Clemenceau left the business a few years ago to complete a novel, Banker's Holiday, which was loads of fun and sent me to the dictionary more times than I'd like to admit.
His new book, The Torpometronomicon, is closer to non-fiction. It collects years of fake high-tech press releases written under the auspices of AcmeVaporware Inc. (AVW), a company famous for designing torpo-induction virtual machines, OSI-model mimetics, and the like. I'm just copying product names from the book here.
It does have a telecom angle. Just look: The very first press release talks about Layer 1 solutions (as in, bionic body parts for the Post Office, but it's got the words "Layer 1" in there). Then there's the one declaring an international No-Porn Day -- the purpose being to determine the volume of Internet porn usage, to facilitate better porn buildouts.

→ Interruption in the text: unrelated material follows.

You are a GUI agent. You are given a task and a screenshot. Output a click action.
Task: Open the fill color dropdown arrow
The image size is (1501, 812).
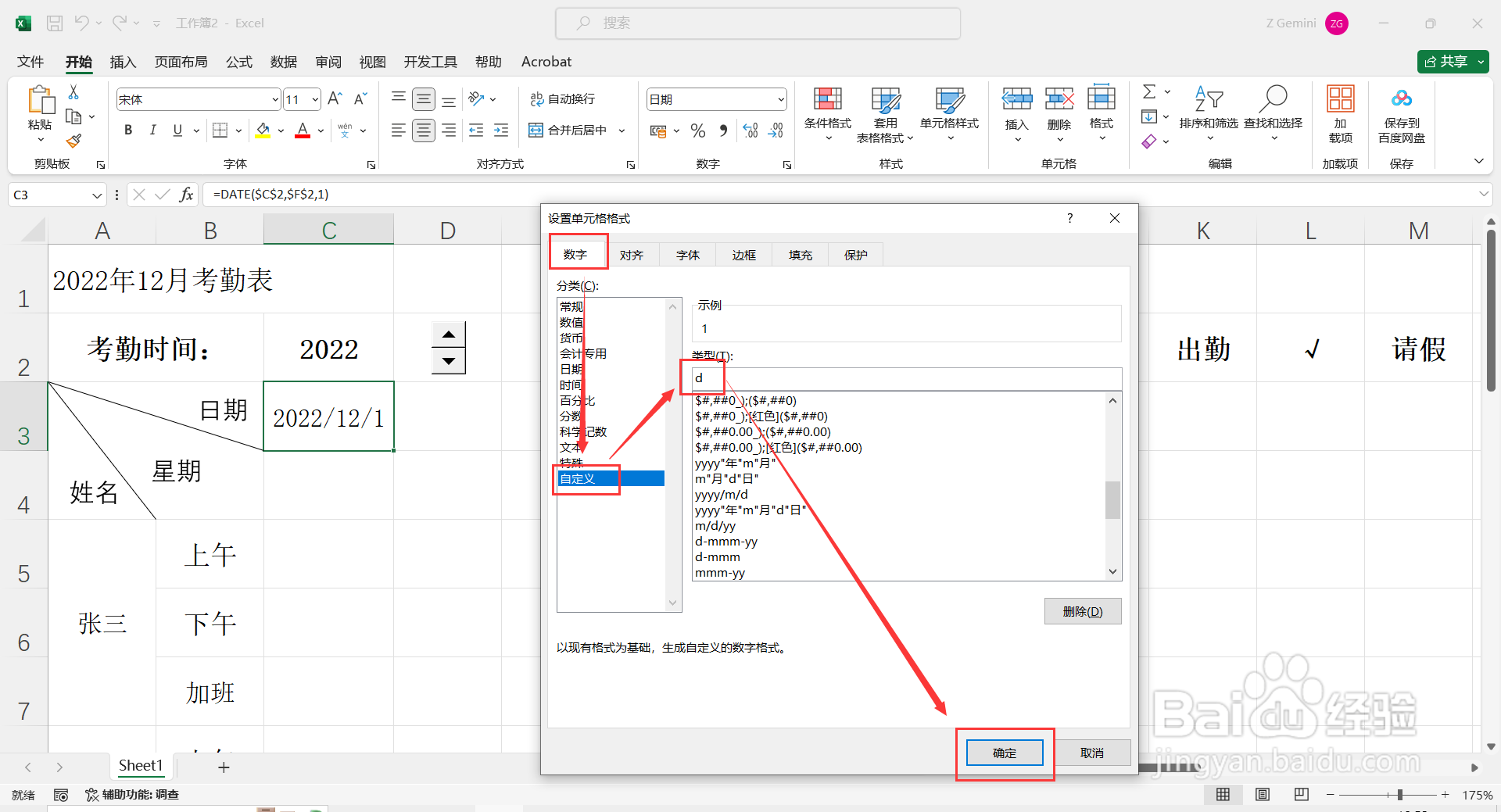(x=280, y=130)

A good portion of the book got written during the telecom bubble, and it does have that bubblicious sense to it, satirizing vapory marketing, complex science jargon, and the PR process in general.
In addition to press releases, you've got phony essays and top-secret AVW board meeting minutes. A Q&A where one answer is to fix a router with "percussive maintenance" (a.k.a. ball-peen hammer). Satires on formerly current events, such as, "AcmeVaporware Seizes Elian Gonzalez. (AAAAUUGGGHHHIIIIIIEE!!!! screamed Elian Gonzalez until he was handed his paycheck from CNN.)" A long list of AVW's "vicious" new lineup of reality shows, including "Booth Island," located at a Vegas tradeshow. ("NO FOOD, NO WATER, and NO CHANCE TO SIT DOWN.")

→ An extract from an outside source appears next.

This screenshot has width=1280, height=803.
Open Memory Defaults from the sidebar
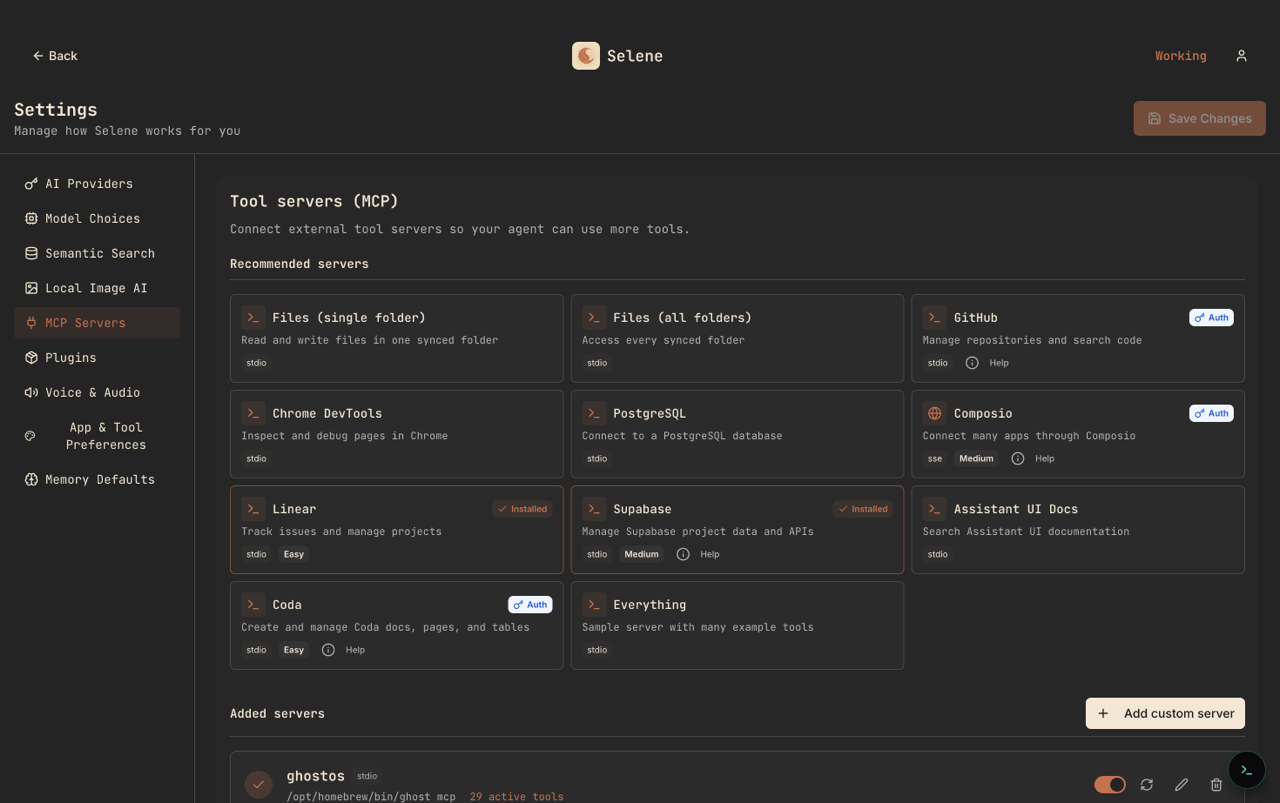[100, 479]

Not to mention plenty of strange pictures. It's good fun, and I'm not saying that just because I get a shout-out in the acknowledgements.
Whether AVW is "real" is up for debate, since I think Clemenceau owns an honest-to-goodness trademark on the name. It's as real as any startup, in that sense. And it produced a product without burning tens of millions in the process.